Gérald Papy

« Assauts de cynisme en Syrie »

Gérald Papy Rédacteur en chef adjoint

La guerre de Syrie, qui avait connu une accalmie après la reconquête fin 2017 de Raqqa et des territoires sous le joug de Daech, enregistre depuis un peu plus d’un mois des développements inquiétants qui font craindre un déchaînement de violences encore plus tragique que ce que le pays a subi depuis la révolte populaire de 2011.

Le 20 janvier dernier, l’armée turque a lancé l’offensive Rameau d’olivier contre l’enclave d’Afrin aux mains des rebelles kurdes, au nord-ouest de la Syrie. Dans la nuit du 7 au 8 février, un avion israélien a été abattu par la défense anti- aérienne syrienne après l’intrusion au-dessus du territoire de l’Etat hébreu d’un drone iranien. Deux jours plus tard, les troupes américaines déployées dans la région de Deir ez-Zor en soutien aux Forces démocratiques syriennes ont affronté l’armée de Damas et ses alliés, tuant une centaine d’adversaires, dont des mercenaires russes. Enfin le 18 février, le régime de Bachar al-Assad a entrepris de reconquérir la région de La Ghouta à l’est de la capitale par l’entremise, dans un premier temps, d’une campagne de bombardements qui ne fait pas de quartier parmi les civils. Plus de 530 morts ont été recensés en quelques jours.

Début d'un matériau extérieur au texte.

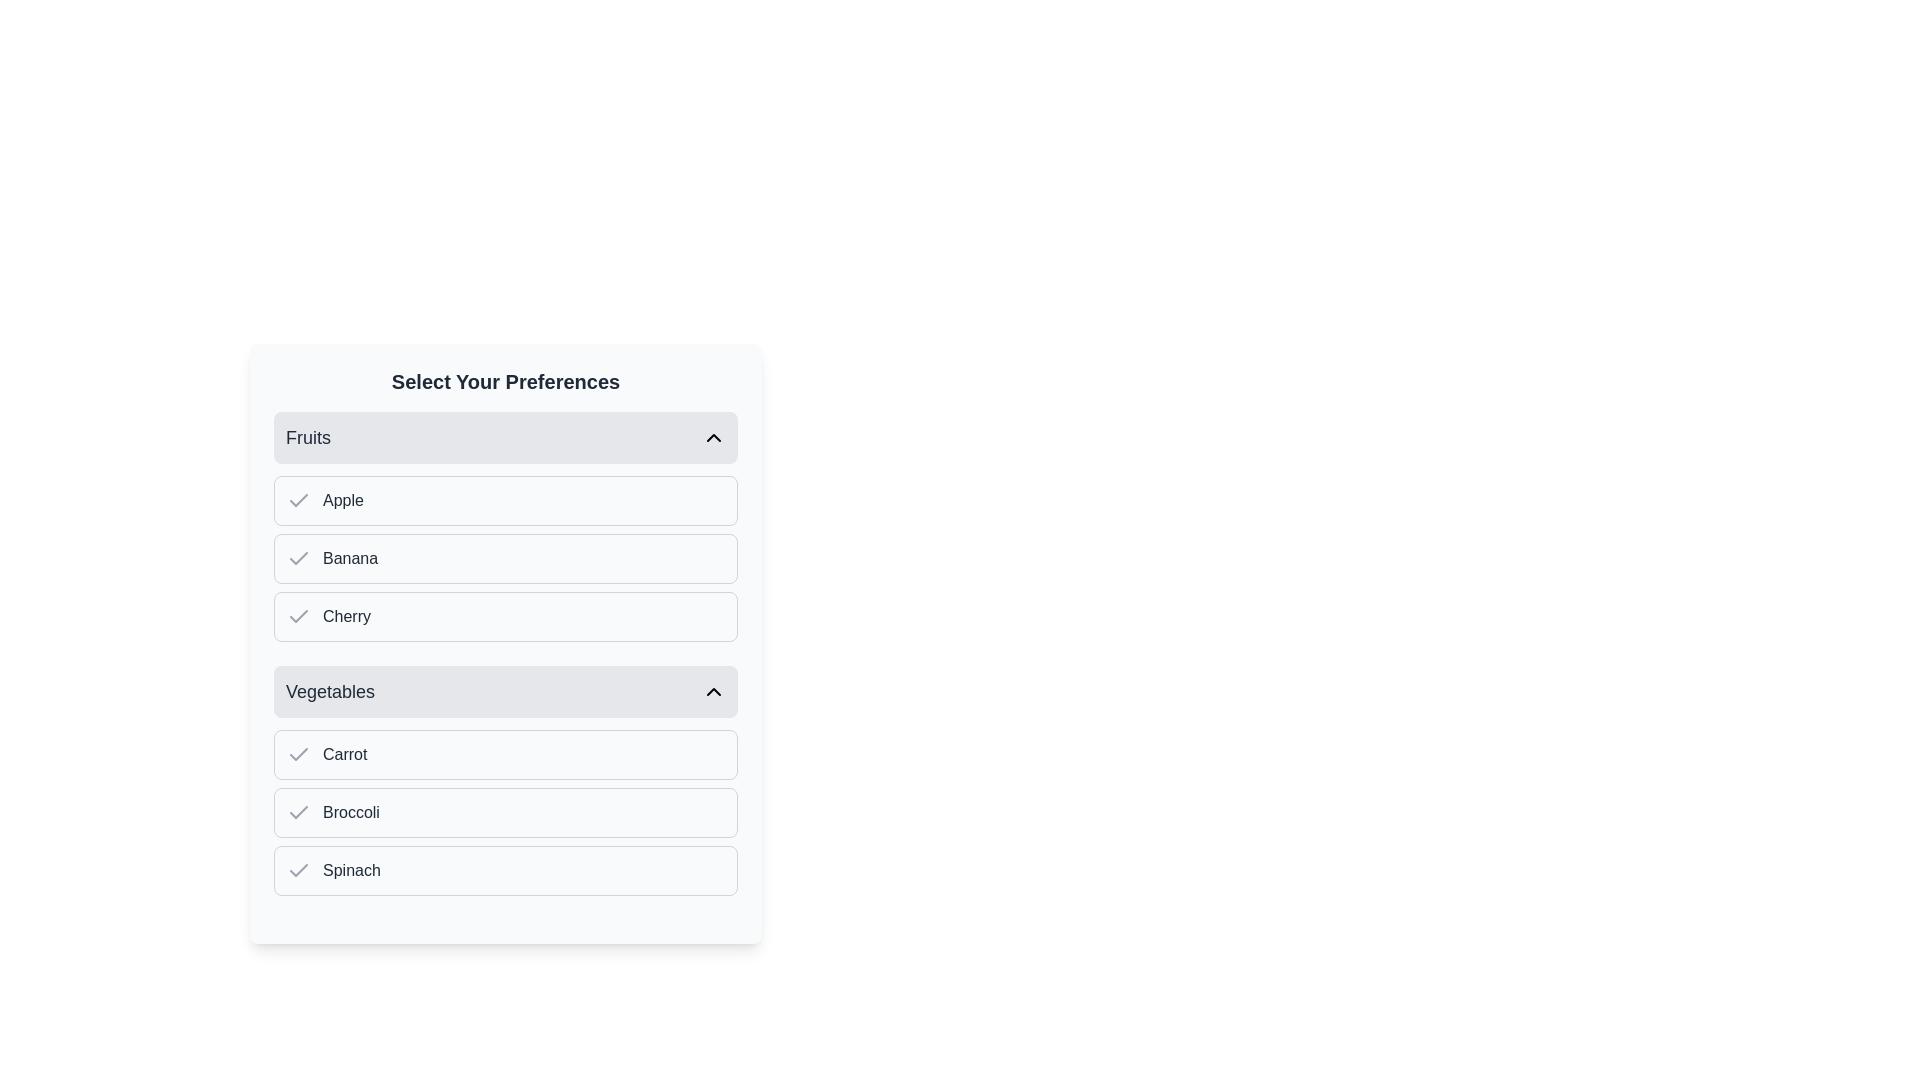  I want to click on the text label 'Apple' located in the 'Fruits' section of the preference selection panel, so click(343, 500).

Que retenir de ces convulsions ? Israël et Iran, Etats-Unis et Russie sont emportés dans des face-à-face extrêmement périlleux. La Turquie, pourtant membre, comme les Etats-Unis, de l’Otan, combat les rebelles kurdes du Parti de l’unité démocratique, principale composante des Forces démocratiques syriennes que soutiennent… les Américains. Les Kurdes de Syrie s’allient tantôt avec la coalition internationale (pour la reprise de Raqqa) tantôt avec le régime syrien (pour la défense d’Afrin). Les Russes, les seuls qui ont l’oreille de la plupart des parties en présence (régime syrien, Iran, Hezbollah libanais, Turquie, rebelles kurdes, Etats-Unis, Européens) échouent à imposer leur pax russiana.

Israël et Iran, Etats-Unis et Russie sont emportés dans des face-à-face extrêmement périlleux

Tous les ingrédients d’une poudrière sont réunis parce que chaque protagoniste poursuit son objectif propre, parce que les Etats-Unis ne font plus peur et ne dissuadent plus les uns et les autres de se lancer dans une aventure et parce que la Russie n’a pas les moyens de soumettre ses alliés à ses vues. Bref, parce que le cynisme domine à tous les étages alors que les enfants de La Ghouta orientale se meurent dans les caves. L’expert militaire français Pierre Servent en donnait une illustration éloquente l’autre jour sur le plateau de l’émission C dans l’air de France 5 en imaginant ce que pourrait être la vérité d’une rencontre entre le maître du Kremlin et le boucher de Damas.

Vladimir Poutine :  » Je suis ravi de vous accueillir. Votre régime est formidable. Maintenant, une nouvelle ère s’ouvre. Il est temps de négocier, etc.  »

Traduction :  » Mon coco, tu as intérêt à venir sur le terrain politique. J’en ai marre de soutenir tes armées et de réparer tes conneries puisque tu continues à utiliser l’arme chimique alors que je suis le garant du désarmement chimique (NDLR : l’accord de 2013 qui a évité à Bachar al-Assad de possibles bombardements américano-français). Il est temps que tu te mettes au boulot.  »

Bachar al-Assad :  » Ce que la Russie a fait pour nous est formidable. Vous connaissez l’attachement des Alaouites à la souveraineté de notre pays face au terrorisme puisque vous partagez le même combat contre les terroristes.  »

Traduction :  » Tu peux aller te faire voir. Bien sûr, j’ai pris tes soldats, tes missiles, etc. Mais je n’en ai rien à faire. Les Alaouites, nous sommes là depuis la nuit des temps. Ce n’est pas un moujik (NDLR : paysan russe) slave orthodoxe qui va me dicter ce que je dois faire…  »

En attendant une improbable solution négociée, c’est le civil syrien qui encaisse et souffre. Depuis sept longues années.